I was talking to someone yesterday about how, if media literacy was taught in schools, we would have a far better chance of the electorate making informed decisions, which might be why media literacy isn’t taught in schools
Choosing the day before they go to the polls to tell the grateful British electorate that he will never give them their hearts desire, knowing they will vote for him anyway because they have been reduced to desperation, is a clear sign of how Starmer will govern.
I was thinking (hoping?) his "not in my lifetime" was a nod to Thatcher's equally disingenuous take on the possibility of a woman being Prime Minister.

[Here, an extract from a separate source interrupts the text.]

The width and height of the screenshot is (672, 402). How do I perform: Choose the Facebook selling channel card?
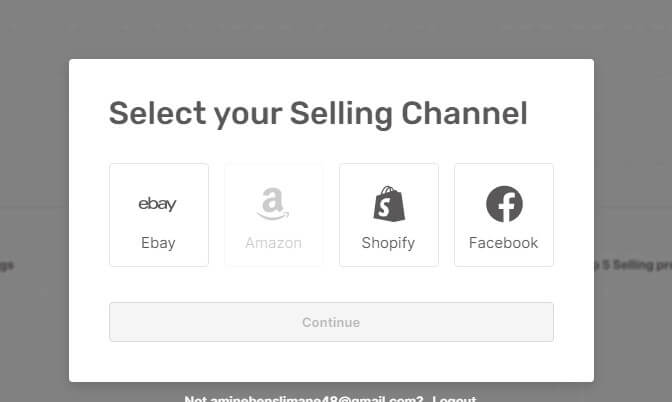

Isn't that more to do with the EU telling Britain that if they rescinded their "special member" status they'd have to apply for full membership through the proper channels if they wanted to return, rather than any choice by the UK government though..?
I am almost grateful for having that compare and contrast question so often now that we are in a world where you're only permitted to do one or the other.
Yeah, I'm half convinced Goves 'teach kids grammar terms' focus is as much about kicking out any love of going and looking at stuff yourself and leaning like that as anything else.
The idea of tackling misinformation was neutered entirely by the media and politicians insisting that anything that criticised their actions must definitionally qualify as a product of misinformation 😭
Especially when the government created the Behavioural Insights Team (the "Nudge Unit") in 2010, only to then sell it off to friends of their they went to college with a decade later.
Not only that, it’s why efforts are made to suppress things like media studies by deriding them as “not proper subjects” or, as we’re starting to see now, actually defunding them.
I'm more inclined to believe that this is 'accurate', but not 'correct'.
I have studied media literacy though, so take subtle uses of language more to heart. 😄
I'm writing my master's thesis on the seperation of ethics and rhetoric in higher education and its possible contribution to modern discourse. This is relatable.
Oh "a new age of hope" is it Sir Keir?
Will this bad thing get better?
- No.
Will this scrapped thing be fixed/reinstated?
- No.
Will this underfunded vital service get cash?
- No.
Will everyone be able to pee in peace
- Of course... not.
I mean, the EU thing is just such an own goal. Only the Brexit headbangers don’t want much closer ties with the EU. Announcing a move to SM/CU would be a major positive step.
Personally, if I was Labour, I’d have been noisily saying, since 2016, that the Brexit vote was going to mess up Britain and then at least it’d have credibility when Brexit was the disaster it was always going to be
In my constituency, its snp vs liberals. Two parties who are not ashamed of being proudly pro-Europe. I feel quite lucky I don't have to hold my nose and vote for starmer, even thought things might marginally improve.
Idk, it is just a "see, I always pick the winner" in a two horse race where you've watched your initial pick going around the track without a rider for the last ten minutes and think it's probably time to bet on the other horse.
Well, I have seen first hand the recoil political parties can take when they make promises that they can't (or won't) keep.
Dude's party by all accounts is heading for a landslide victory already.